House debates

Monday, 21 June 2021


Appropriation Bill (No. 1) 2021-2022; Consideration in Detail

12:23 pm

Photo of Linda BurneyLinda Burney (Barton, Australian Labor Party, Shadow Minister for Families and Social Services) Share this | Hansard source

The past year has reminded all Australians of the importance and the value of our social security system. It exists and functions to ensure that Australians can live with dignity, no matter their employment status, their age or whether they or a loved one have a disability. Australians understand that life can be random and unpredictable. You never know when one day you may need a bit of extra help, and Labor will always seek to strengthen and improve our Social Security system. Our pensioners have worked hard and contributed all their lives. They deserve respect, and they deserve to live with dignity.

However, over the past year this government has either cut or tried to cut the pension. In 2015, they did a deal with the Greens that saw 370,000 pensioners receive $12,000 less a year. In 2014, they cut $1 billion out of the pensioner concessions. They have spent five of the last eight years trying to increase the pension age to 70, and just last year they were caught trying to freeze the pension by refusing indexation. The short-changing of pensioners by this government continues on the unreasonably high deeming rates. While the reserve cash rate is 0.1 per cent, this government continues to maintain an upper deeming rate of 2.25 per cent. My first question for the government is: why is the government pushing pensioners into risky investments by short-changing them with this unreasonably high pension deeming rate?
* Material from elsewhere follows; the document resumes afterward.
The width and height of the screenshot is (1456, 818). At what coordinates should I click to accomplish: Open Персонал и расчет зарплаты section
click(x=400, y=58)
The cashless debit card the minister has referred to is something that we understand very well. It insinuates that Australians looking for work have chosen unemployment. The news is in: the cashless debit card has not changed behaviour in the trial sites. Labor will fight the cashless debit card every chance we get. We don't think quarantining 80 per cent of a social security payment and having, in some cases, the capacity for 100 per cent is right. My second question to the government: is why won't the government come clean about its secret plan to roll out the cashless debit card nationally? It is perfectly obvious that there is a working group with the big banks and the payment systems. Why does that exist if there is not going to be an expansion?
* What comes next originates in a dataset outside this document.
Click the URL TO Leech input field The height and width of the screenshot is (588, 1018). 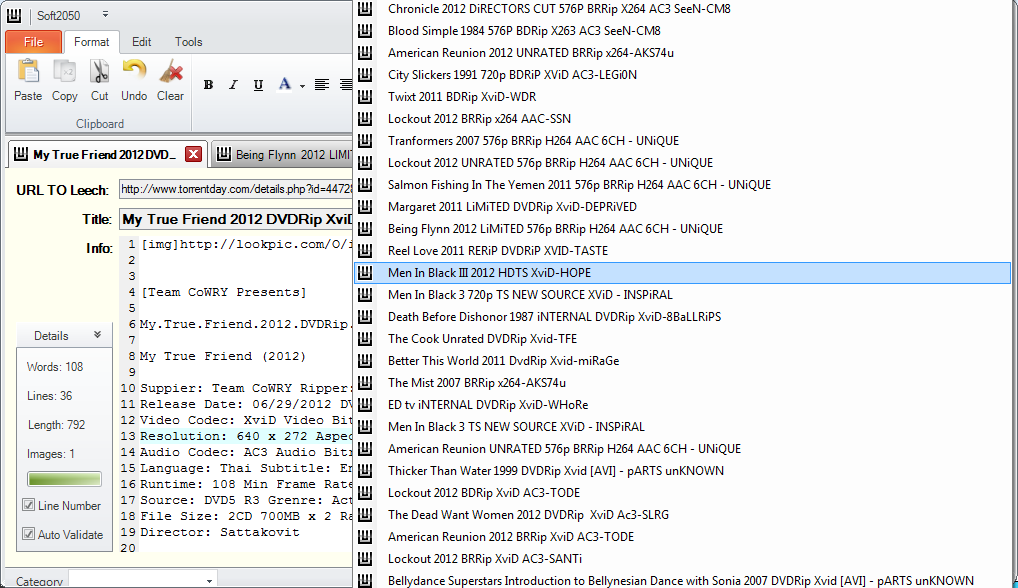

Most importantly, today I want to speak about the redress scheme, something that is fundamental to the work that we do in parliament and an enormously important Labor legacy. One of the major programs the Department of Social Services has been the administrator of is the National Redress Scheme. It follows the royal commission into institutional child sexual abuse and the national apology to survivors. This nation made a commitment to deliver redress—redress that is timely, redress that does not retraumatise, redress that survivors can have confidence in. The royal commission estimated that 60,000 survivors would be eligible for redress. As of 26 March 2021, three years after the Senate commenced, only 5,266 applications have been finalised. It is clear that too many survivors have been left waiting or are missing out altogether. Too many applications remain in limbo as institutions named in applications for redress refuse to do the right thing and join the scheme. Some elderly or terminally ill survivors have died without receiving redress and survivors are seeing their payments being chipped away by a low cap, the indexation of prior payments and being pushed into the costly and lengthy court systems.

In February Labor moved a suite of amendments to get the scheme more effectively delivering for survivors, to collect contributions from institutions refusing to join the scheme, for governments to act as funders of last resort, for an early payment scheme and to lift the cap on payments to reshape the assessment framework.

My final question to the government is: will the government commit to these amendments to get the scheme back on track, and when will it release its legislated two-year review?